Aufgabenziel - Welches Ministerium hat laut dem Redeauszug zum Ingenieurgesetz Betroffene wie Hochschulen nicht ausreichend einbezogen?

━━ Textblock ━━

Sehr geehrter Herr Präsident, liebe Kolleginnen und Kollegen, liebe Gäste,

ich habe in den letzten Jahren ja schon einige Anhörungen in Ausschüssen miterlebt; die Anhörung zum Ingenieurgesetz nimmt gemessen an der vorgebrachten Kritik jedoch einen der vorderen Spitzenplätze ein.

Dass die Landesregierung hier totalen Murks vorgelegt hat, wurde sowohl vom Umfang als auch vom Inhalt der Stellungnahmen mehr als deutlich.

Dass Betroffene wie Hochschulen vom Infrastrukturministerium nicht ausreichend mit einbezogen wurden und auch das Wissenschaftsministerium den vorgesehenen Eingriff in die Hochschulautonomie nicht verhindert hat, stellt beiden Häusern ein zusätzliches Armutszeugnis aus.

━━━
━━ Datenabschnitt ━━

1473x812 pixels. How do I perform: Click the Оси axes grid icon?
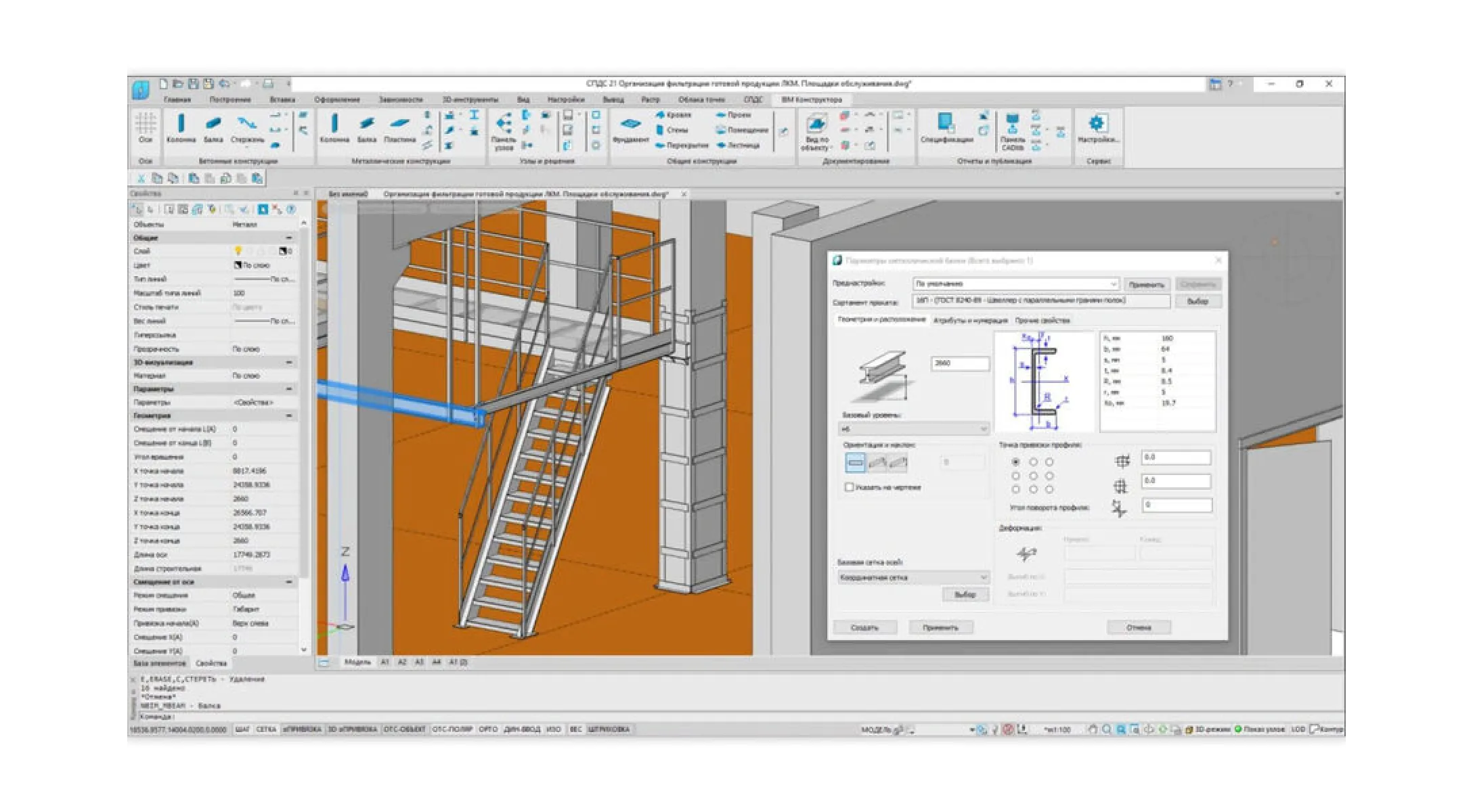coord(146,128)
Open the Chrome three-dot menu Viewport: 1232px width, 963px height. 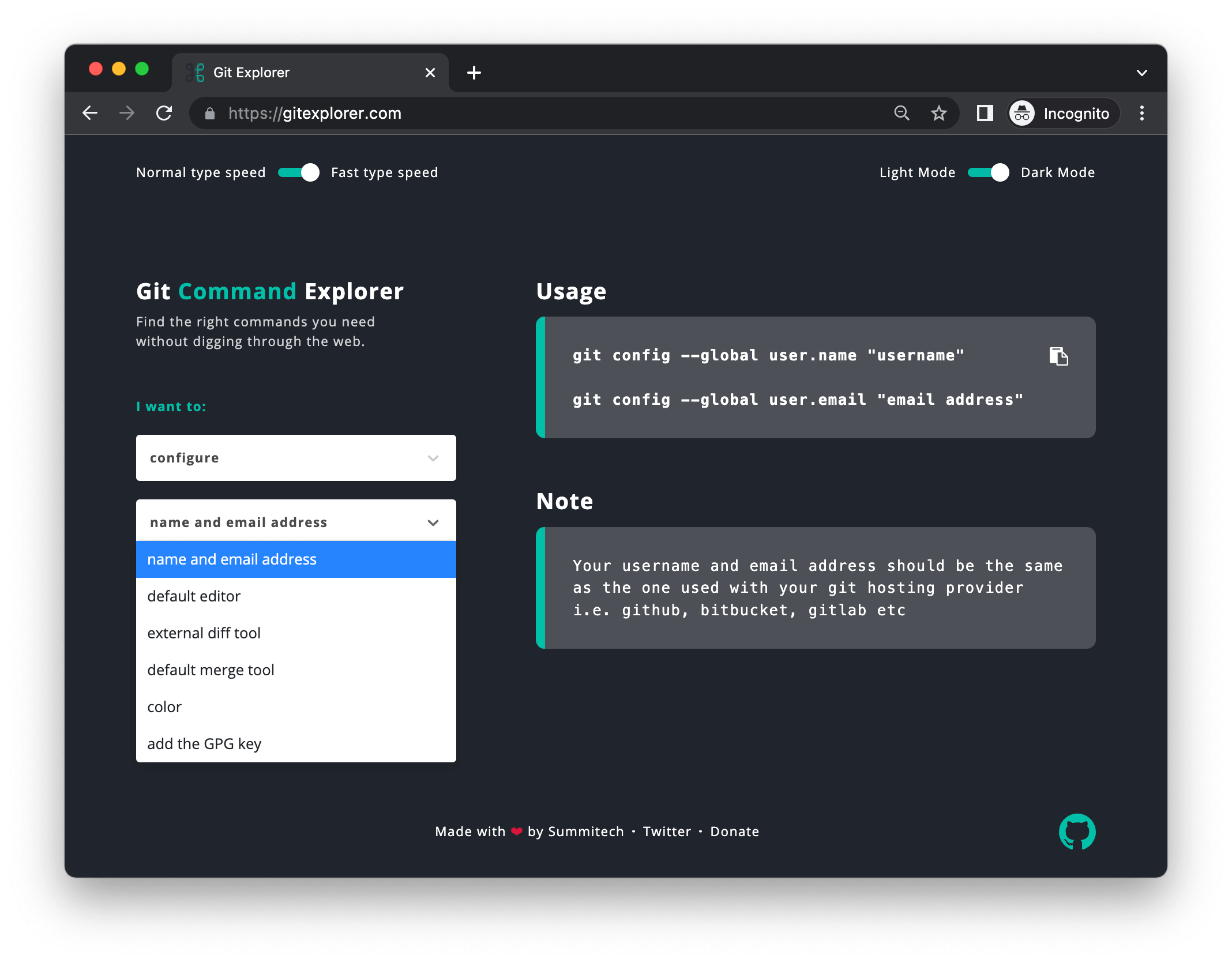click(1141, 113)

━━━

Antwort - Das Infrastrukturministerium.